On Rebel Yell, BIlly Idol takes us on a wild ride down the freeway of goth, new wave, and Keith Forsey’s electronic pop.
by Marshall Bowden
A Twitter recently brought to my attention that it’s the anniversary of the release date (11/10/83) of Billy Idol’s second solo LP, Rebel Yell. It was the high watermark of his solo career, though I still enjoyed his periodic releases over the years, culminating with last years’ The Roadside and his latest EP, The Cage.
Idol came from the British punk band Generation X, and what they lacked in infamy and press they made up for in energy and well written, poppy melodies. The band’s debut was fast-hard-loud as it was supposed to be. with engaging tracks like ‘Ready steady Go’ and ‘100 Punks.’ They did a bang-up cover of Lennon’s political ‘Gimme Some Truth’ but just as with Siouxsie and the Banshees the Beatles cover let it be known that something else was going on besides the basic punk thing.
Their next record, Valley of the Dolls, was super cool, one of my favorite records of the period. Produced by Ian Hunter of Mott the Hoople fame, Valley of the Dolls makes explicit the gumbo of Elvis, gothic pop, glam rock, and street poetry that Idol would base his solo career on. Opening with a Mott-like heroic guitar cadenza, the band is soon off and running, and though they are playing from the punk playbook, the record sounds much expanded from their debut, and some of that has to come down to Hunter getting details right. Valley of the Dolls is kind of the same moment for Generation X that 1973’s Mott was for Mott the Hoople. They found their sound, made the best record of their career to date, but that record contains the seeds of their destruction. Hunter only stayed for one more album after Mott, and Generation X didn’t survive long enough to cut another album before Billy Idol set out on a solo career. If you’ve not listened to Valley of the Dolls, I strongly recommend it.
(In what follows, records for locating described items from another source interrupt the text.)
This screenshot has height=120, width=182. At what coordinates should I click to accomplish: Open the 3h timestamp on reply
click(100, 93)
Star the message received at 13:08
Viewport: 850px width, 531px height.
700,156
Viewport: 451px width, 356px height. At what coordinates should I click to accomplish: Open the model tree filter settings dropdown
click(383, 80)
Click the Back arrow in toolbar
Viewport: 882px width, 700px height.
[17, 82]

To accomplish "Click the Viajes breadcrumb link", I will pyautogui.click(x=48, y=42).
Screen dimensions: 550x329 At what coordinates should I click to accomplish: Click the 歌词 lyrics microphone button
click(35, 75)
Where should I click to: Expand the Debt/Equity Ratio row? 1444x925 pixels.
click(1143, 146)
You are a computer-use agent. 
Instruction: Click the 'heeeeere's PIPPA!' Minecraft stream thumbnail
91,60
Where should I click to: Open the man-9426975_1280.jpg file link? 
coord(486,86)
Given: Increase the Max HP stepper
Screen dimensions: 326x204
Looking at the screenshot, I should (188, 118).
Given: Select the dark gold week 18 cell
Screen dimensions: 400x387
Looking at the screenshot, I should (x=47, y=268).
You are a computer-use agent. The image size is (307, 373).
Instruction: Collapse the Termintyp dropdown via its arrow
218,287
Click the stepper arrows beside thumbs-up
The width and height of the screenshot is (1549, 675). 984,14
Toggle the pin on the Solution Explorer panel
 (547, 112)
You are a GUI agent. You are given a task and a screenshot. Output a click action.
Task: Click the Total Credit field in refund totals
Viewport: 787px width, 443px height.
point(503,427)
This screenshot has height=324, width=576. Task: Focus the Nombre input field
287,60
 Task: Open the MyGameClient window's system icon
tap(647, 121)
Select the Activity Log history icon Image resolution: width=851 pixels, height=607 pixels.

On Rebel Yell, Billy takes us into the heartland from behind the widescreen windshield of his motorbike tooling down the freeway like Mr. Mojo Risin’. His solo records through the eighties and nineties were all produced by Keith Forsey, a disciple of Giorgio Moroder who co-wrote the theme from Flashdance). Forsey was deeply interested in synthesized pop music. That driving beat underlying the title track, or the delicate glissandi in ‘Eyes Without a Face’ or the echoing depth of ‘Flesh for Fantasy’ are details that Forsey adds to give his retrobilly Elvis sneer a modern twist. While Forsey did uncredited drum programming for the entire album, a real drummer was hired, both for the record and as part of a touring band. This was Thommy Price, who worked with Idol on his records and tours from 1984-’89.
Steve Stevens’ guitar work carries the crunch of Slash and the heroics of Eddie Van Halen, and he functions as Billy’s second, the Mick Ronson to Billy’s Ziggy Stardust. As Idol’s songwriting partner he is in many ways as responsible for the singer’s persona as the man himself.
When Joan Jett went to England she met and hit it off with Idol, partially on account of their mutual love of Tommy James. I have the same kind of affectionate feeling for Idol as I have for Jett; they are like an older sibling who kind of winks at you and says ‘yeah that’s how its done.’ Jett ended up hiring drummer Thommy Price to play in her backup band The Blackhearts, further linking the two performers.
Rebel Yell got our attention because Billy Idol acted like a bona fide rock star, a wisecracking badass. Along with Duran Duran he was a pioneering video artist, and his videos definitely added to his overall image. Beginning with his reworking of “Dancing By Myself,” the swan song of Generation X, a single subsumed by the group’s demise, through “White Wedding,” “Eyes Without A Face,” and beyond, Idol worked punky gothic imagery like an expert, appealing readily to men and women. There was always hot female flesh on display, and there was Idol himself, as well as Stevens.
“Dancing With Myself” was directed by horror auteur Tobe Hooper, “Rebel Yell” by Jeff Stein, a veteran TV director, and Idol used David Mallet for “White Wedding” and “Eyes Without a Face.” Mallet had previously worked with Queen on videos for “Radio Ga Ga” and “Under Pressure,” and his work provided Idol with the most detail rich visual content. By comparison, Howie Deutch’s “Flesh for Fantasy” is somewhat flat, relying on slutty costumes and shadowy lighting to convey the Idol mystique.
Billy Idol was right on that line between the old rock paradigm that punk railed against and the new arena rock, eighties widescreen edition, that punk also railed against. It’s not easy to make a record that incorporates technology and a change from guitar oriented rock to synth oriented rock while still satisfying the tenets of one’s covenant with fans. For a brief period in the eighties Idol flew high by achieving exactly that and that’s one reason I still enjoy listening to his records.